Townsville is the only adjoining fire district that receives simultaneous notification, Shriver said. “I have been dealing with this [issue] for more than a year now, and I don’t understand the concern,” he said.

In the past couple of years, records maintained by the 911 center indicate there were only three calls out of 23 when the Townsville VFD was not contacted. The reason, according to Shriver and Mecklenburg County Administrator Wayne Carter, had to do with the nature of the emergency. In Virginia, VDOT, not the fire department, responds to calls about trees across a road and downed power lines, unless there is a personal injury involved.

Chairman Glenn Barbour asked why Townsville’s fire department is the primary responder for EMS calls but not for other emergencies. He was told by Carter that it had to do with existing protocols developed by the Mecklenburg County Fire Chiefs Association.

Shriver added that Smith had been invited to share his concerns with members of the association but had failed to avail himself of the opportunity, an assertion disputed by Smith.

Supervisors David Brankley and Jim Jennings described the ongoing back and forth as “a serious safety issue” but also “politics” that could be best resolved by convening a meeting of the Fire Chiefs Association, 911 Advisory Committee and the Townsville Fire Chief.

Fellow board members agreed, and after Smith claimed he’d never received an invitation to a Fire Chief’s Association meeting, supervisors asked Carter to set up such a meeting “to iron this out.”

Supervisors also agreed to look into a request from homeowners in the Merrymount and Peete River Farm subdivisions near Lake Gaston to create a no-wake zone on Hawtree Creek. Homeowners said the narrow creek is made up of several sharp curves and lined with boat docks on both sides. Boat traffic in the creek increased substantially after the North Carolina Wildlife Resources Commission installed a public boat landing at the back of the creek.

Speaking for the homeowners group, R.L. Jamison and Bobby Glass said they were asking permission to install four no-wake buoys throughout the creek. The homeowner groups would be solely responsible for purchasing and maintaining the buoys.

Though sympathetic to their concerns, County Administrator Carter worried that the lack of guidelines for no-wake zones could open the floodgates to requests from other homeowner groups wanting similar zones near their docks. He asked for and received authorization to develop guidelines for possible no-wake zone ordinances on Buggs Island Lake and Lake Gaston before moving forward with a public hearing on this request.

Also, supervisors approved a supplemental appropriation in the amount of $18,061.23 to the Institutional Care/Detention line item of the county budget. The money was a refund from W.W. Moore Detention Center.
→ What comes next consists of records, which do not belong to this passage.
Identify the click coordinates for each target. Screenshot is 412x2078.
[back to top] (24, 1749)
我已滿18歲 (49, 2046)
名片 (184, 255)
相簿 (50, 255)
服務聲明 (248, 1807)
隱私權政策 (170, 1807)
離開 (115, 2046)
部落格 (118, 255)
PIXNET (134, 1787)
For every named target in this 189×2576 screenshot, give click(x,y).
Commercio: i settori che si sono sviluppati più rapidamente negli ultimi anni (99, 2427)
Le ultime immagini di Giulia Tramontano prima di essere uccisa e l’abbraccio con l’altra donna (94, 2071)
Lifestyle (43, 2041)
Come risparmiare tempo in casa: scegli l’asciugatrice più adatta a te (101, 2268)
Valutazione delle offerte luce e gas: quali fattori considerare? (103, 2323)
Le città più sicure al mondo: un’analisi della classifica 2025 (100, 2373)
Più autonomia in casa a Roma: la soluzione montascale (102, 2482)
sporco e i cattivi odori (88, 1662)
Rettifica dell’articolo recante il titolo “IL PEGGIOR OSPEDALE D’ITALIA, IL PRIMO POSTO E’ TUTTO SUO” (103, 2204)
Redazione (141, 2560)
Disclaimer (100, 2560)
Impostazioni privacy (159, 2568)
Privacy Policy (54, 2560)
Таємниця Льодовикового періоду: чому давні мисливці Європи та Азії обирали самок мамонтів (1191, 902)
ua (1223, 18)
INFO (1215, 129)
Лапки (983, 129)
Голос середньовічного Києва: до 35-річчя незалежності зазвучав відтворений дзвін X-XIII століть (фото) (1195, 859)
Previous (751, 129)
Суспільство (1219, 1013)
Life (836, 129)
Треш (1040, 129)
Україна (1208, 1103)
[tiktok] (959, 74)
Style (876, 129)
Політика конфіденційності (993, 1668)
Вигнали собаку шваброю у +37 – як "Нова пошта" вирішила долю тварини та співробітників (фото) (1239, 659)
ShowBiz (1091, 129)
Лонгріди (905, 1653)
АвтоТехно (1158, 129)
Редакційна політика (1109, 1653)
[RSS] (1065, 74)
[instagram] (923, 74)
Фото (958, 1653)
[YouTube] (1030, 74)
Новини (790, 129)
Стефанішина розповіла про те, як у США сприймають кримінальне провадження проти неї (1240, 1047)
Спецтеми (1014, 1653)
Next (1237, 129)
The board also approved a $325,000 payment to Haymes Brothers for debris removal at the site of the old Mecklenburg Correctional Center on Prison Road in Boydton. Carter said plans were to use the site as storage for fill dirt. Instead, the property will be reforested. The payment is for work done by Haymes to prepare the site, bringing in topsoil and soil amendments.

Supervisors were invited to attend the bid opening for the consolidated secondary school construction project on Sept. 17 at 2 p.m. at the School Board office in Boydton. The names of the contractors seeking to construct the facility will be revealed at that time.